Market ReportC&C proved the highlight of holiday-dampened trade on the Irish stock market yesterday, as its venture capital shareholders sold the remainder of their stake.
BC Partners placed 11.2 million shares, or a 3.5 per cent stake, at a price of €6.70 each. Dealers said that the placing was oversubscribed and the shares went on to close eight cent, or 1.2 per cent, higher at €6.88.
Elsewhere, trading was subdued as US investors were absent due to the Fourth of July holiday. Overall, the Iseq closed broadly unchanged as it added just 0.1 per cent in value.
Dealers said that CRH remained in good shape ahead of the release of a trading update today.
The building materials group is also expected to provide an update on its first-half acquisition spending, including the purchase of a Dutch blind maker, AVZ. The seller, German steel and metal distributor Kloeckner & Co, said that it had sold the business, which had sales last year of €54 million, to CRH's Dutch unit.
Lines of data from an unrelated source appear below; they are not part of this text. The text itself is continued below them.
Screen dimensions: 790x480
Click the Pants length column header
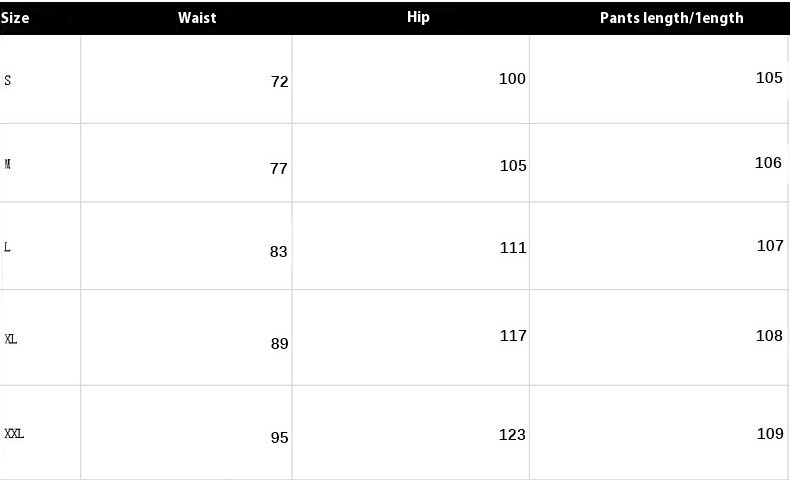click(x=672, y=18)
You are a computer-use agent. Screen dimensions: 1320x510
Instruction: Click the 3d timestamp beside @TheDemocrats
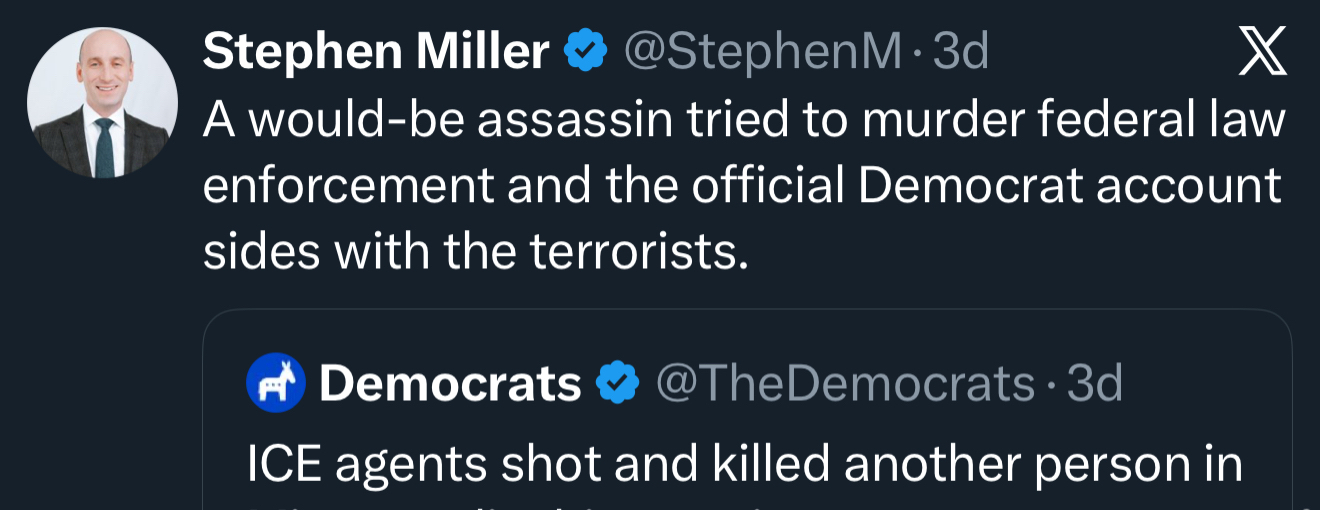(1096, 383)
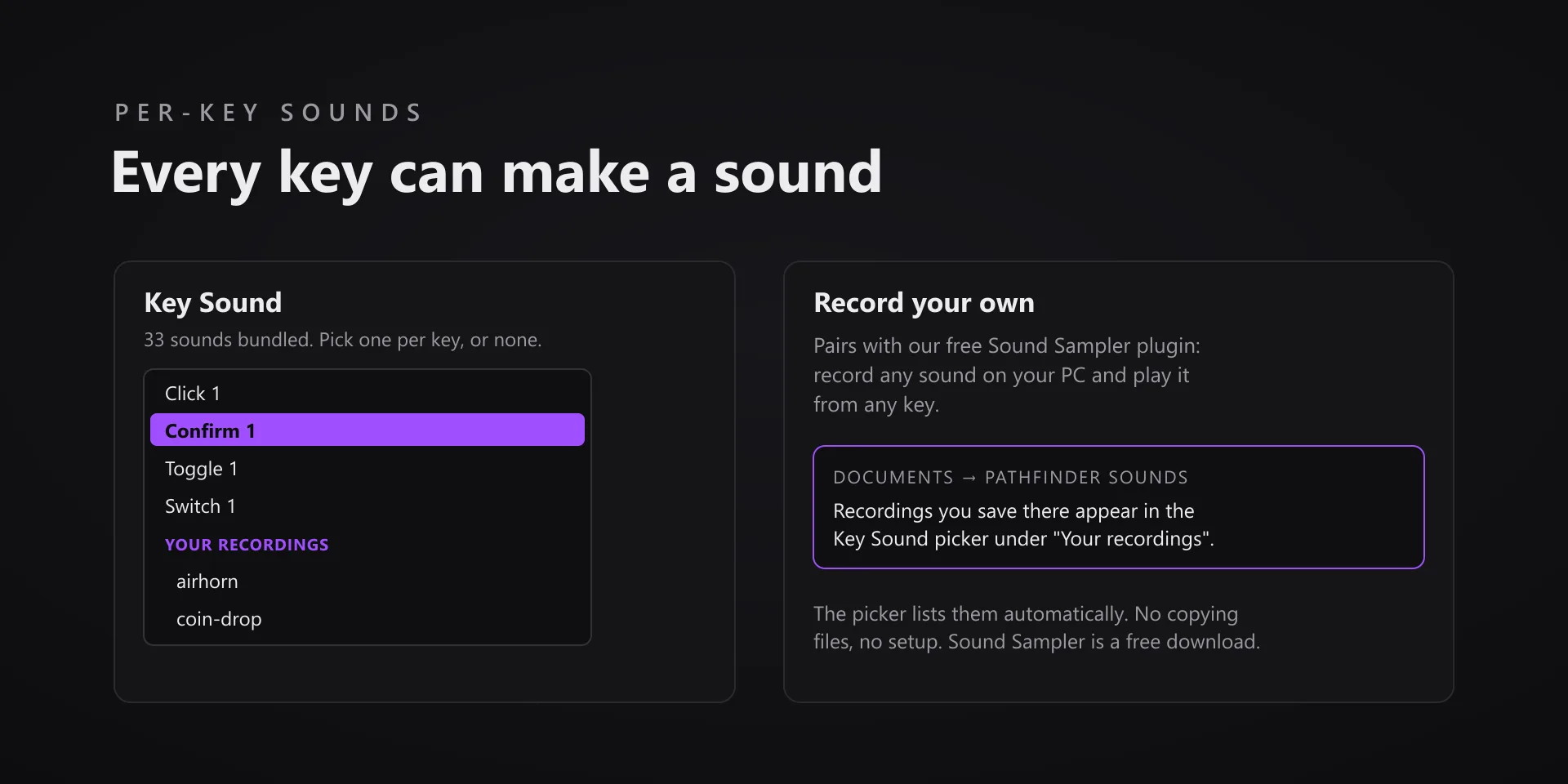The image size is (1568, 784).
Task: Click the Key Sound card title
Action: tap(213, 303)
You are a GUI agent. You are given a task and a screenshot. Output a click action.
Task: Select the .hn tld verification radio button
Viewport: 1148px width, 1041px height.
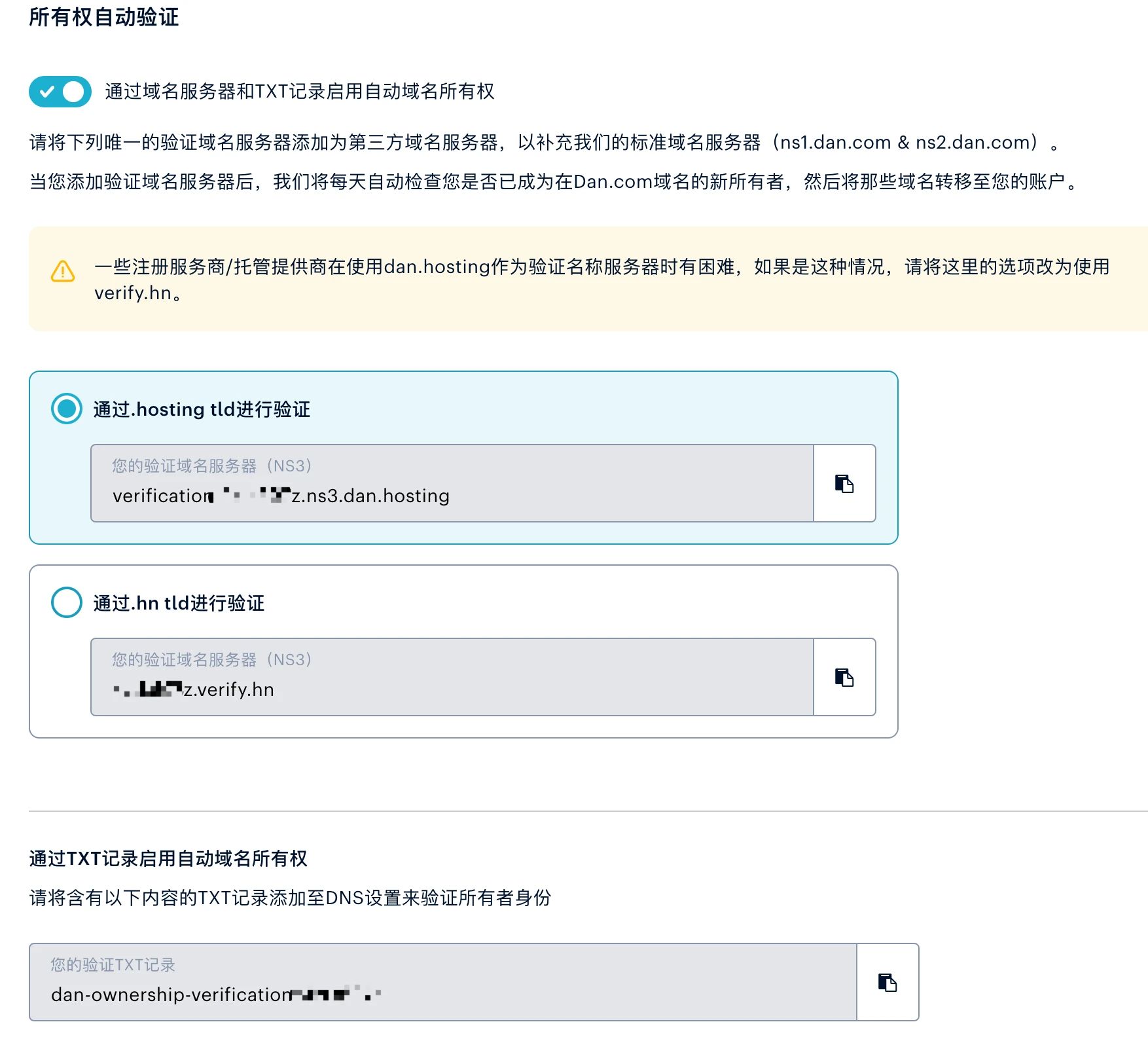67,602

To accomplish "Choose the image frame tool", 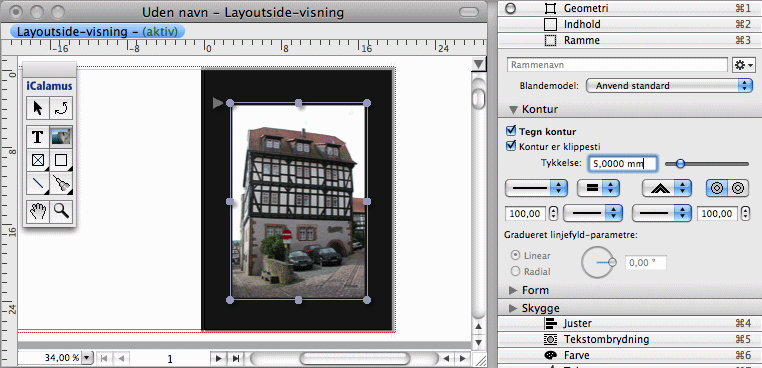I will coord(62,137).
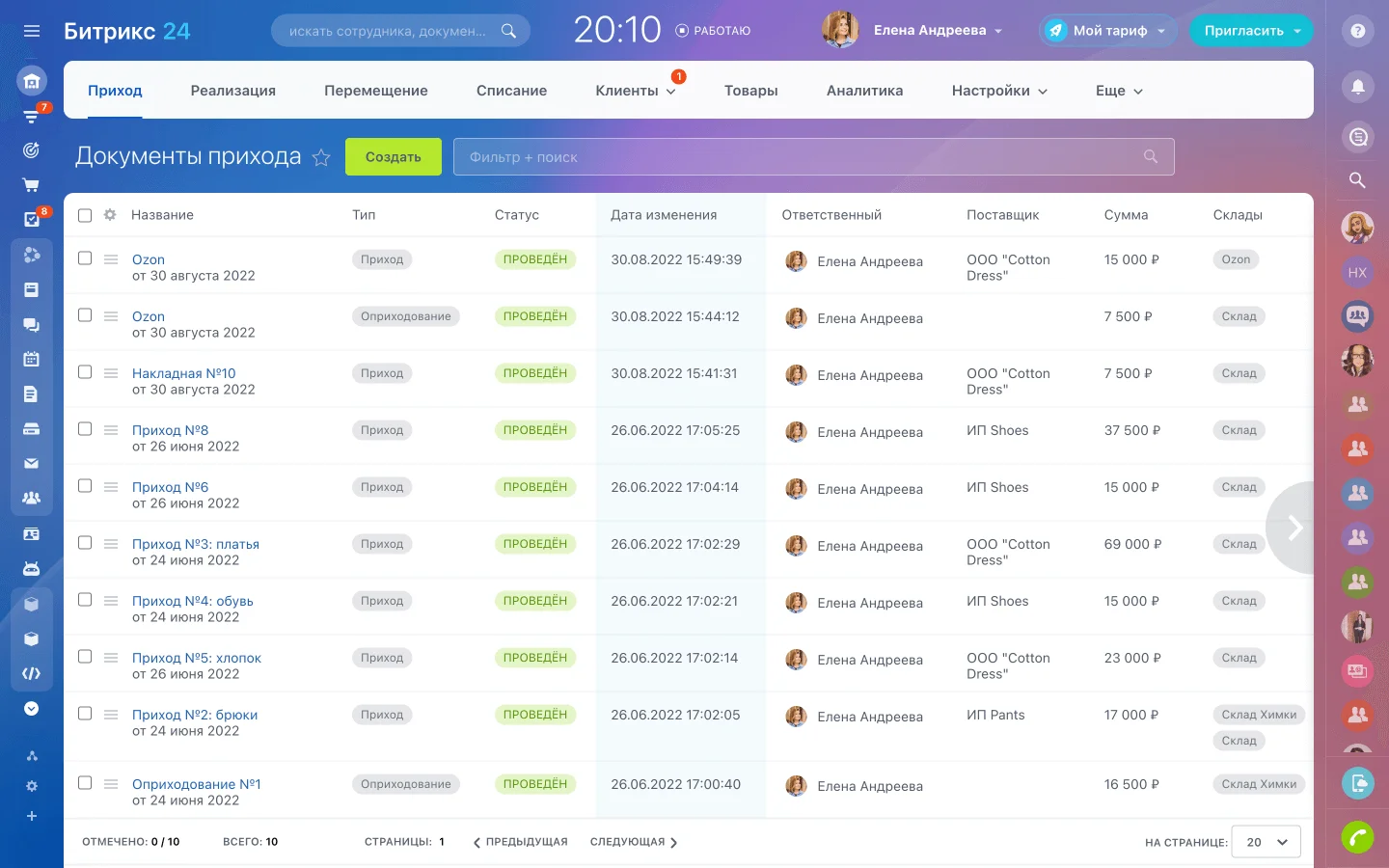
Task: Open search via the magnifier in right sidebar
Action: 1357,179
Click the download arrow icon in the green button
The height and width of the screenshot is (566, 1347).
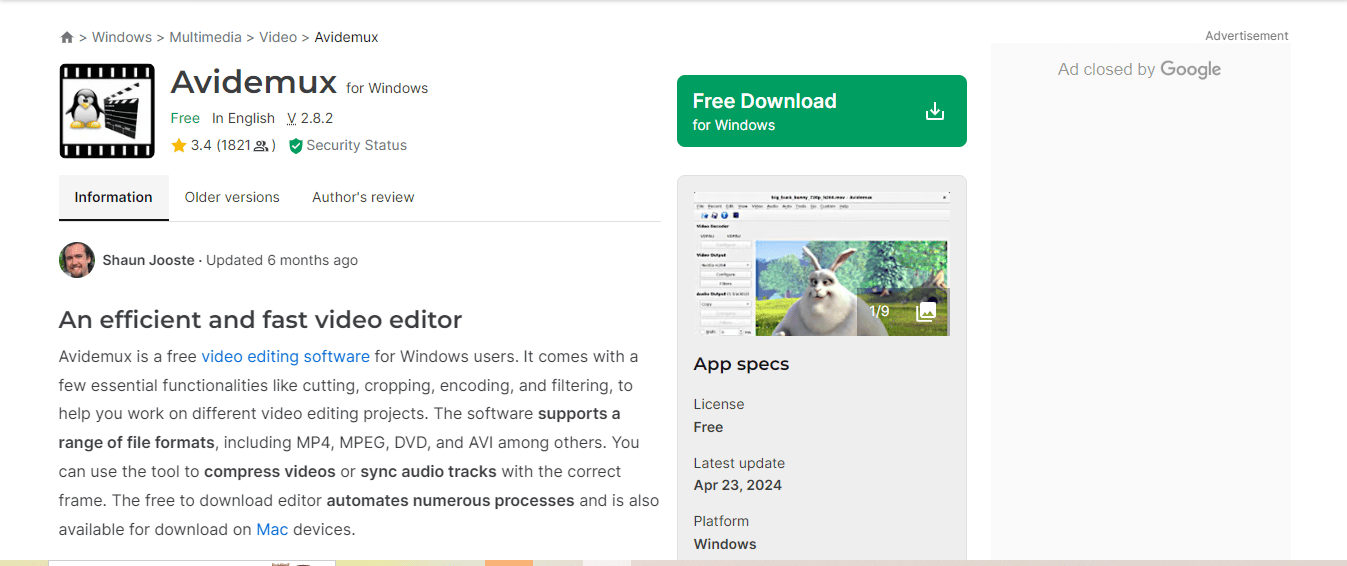[934, 111]
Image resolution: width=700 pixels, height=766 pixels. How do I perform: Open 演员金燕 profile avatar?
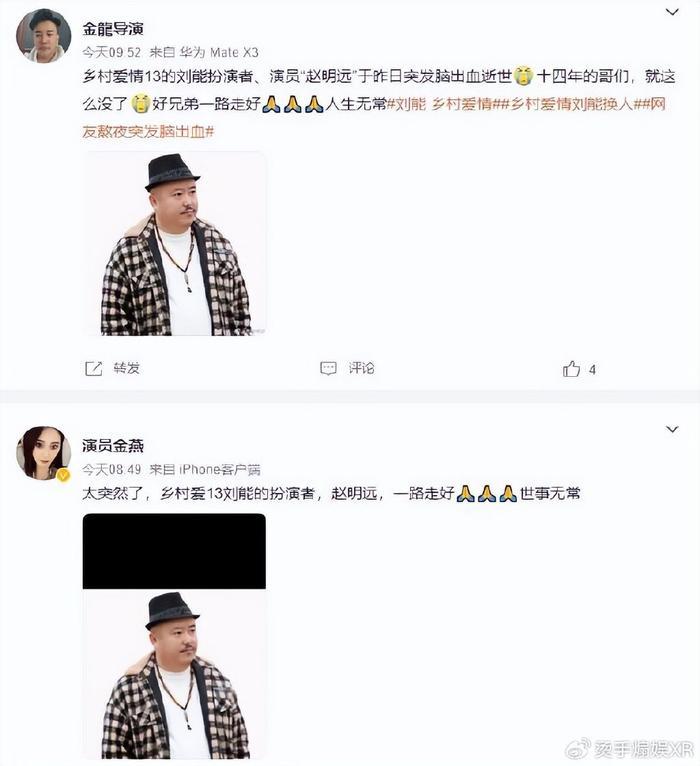point(43,453)
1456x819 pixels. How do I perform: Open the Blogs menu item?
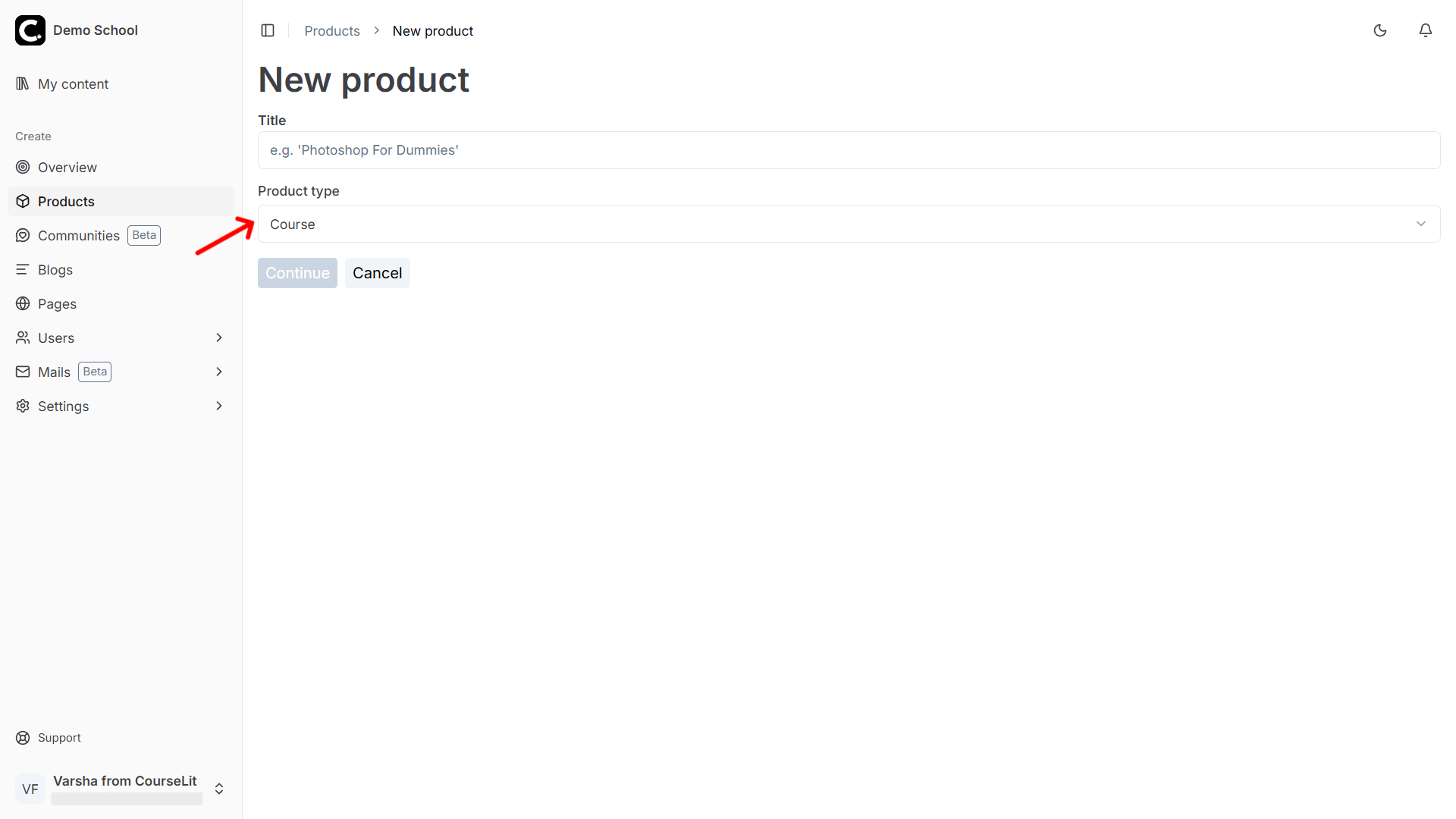(x=55, y=270)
Shares in Tullow got a boost as further testing of the Waraga-1 well in Uganda again exceeded expectations. In London, their main market, the shares closed 5.25 pence or 1.4 per cent higher at 390.75 pence sterling.
In Dublin, they finished at €5.63, a gain of eight cent or 1.4 per cent.
Financial stocks proved relatively dull with AIB edging up by five cent to €18.95, while Bank of Ireland finished 13 cent lower at €14.00.
But financial services group IFG gained four cent, or 2.3 per cent, to €1.75 after issuing a bullish trading statement at its annual meeting.
Among the smaller stocks, Getmobile shares remained volatile, losing a further two cent, or 18 per cent, to €0.09 in the wake of the recent profit warning.
In contrast, South Wharf added three cent, or 5.5 per cent, to €5.80 as 78 per cent of shareholders lent their support to the proposed sale of its 25-acre site in Dublin's Docklands.